De kern van het geschil was of de heffingsambtenaar de hoorplicht had geschonden door de zoon van de belanghebbende te horen in plaats van de belanghebbende zelf. Het Hof oordeelde dat de heffingsambtenaar de hoorplicht had geschonden, omdat de gemachtigde van de belanghebbende niet op de hoogte was gesteld van de hoorzitting. Het Hof concludeerde dat de uitspraak van de rechtbank niet in stand kon blijven en dat de rechtsgevolgen van de uitspraak van de heffingsambtenaar in stand blijven. Het Hof oordeelde dat de heffingsambtenaar aannemelijk had gemaakt dat de waarde van de onroerende zaak niet te hoog was vastgesteld, en dat de belanghebbende niet in haar belangen was geschaad door de schending van de hoorplicht.

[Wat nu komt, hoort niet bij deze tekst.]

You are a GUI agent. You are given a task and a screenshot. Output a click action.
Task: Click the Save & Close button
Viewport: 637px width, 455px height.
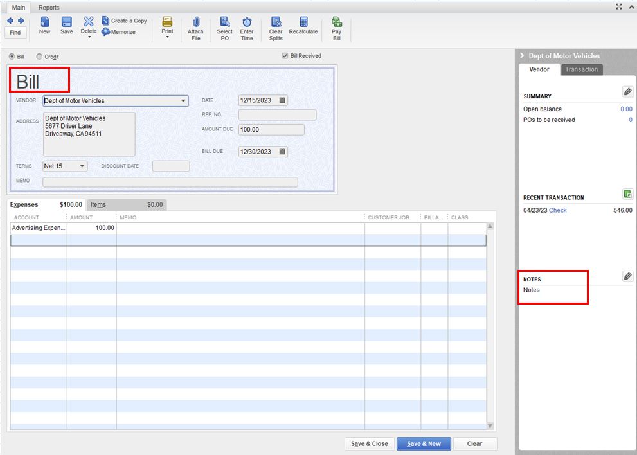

De uitspraak heeft belangrijke implicaties voor de hoorplicht in bestuursrechtelijke procedures, vooral in het kader van de Wet WOZ. Het Hof heeft de heffingsambtenaar veroordeeld in de proceskosten van de belanghebbende, die in totaal € 1.111 bedroegen. De uitspraak benadrukt het belang van het correct naleven van de hoorplicht en de gevolgen daarvan voor de rechtsbescherming van belanghebbenden.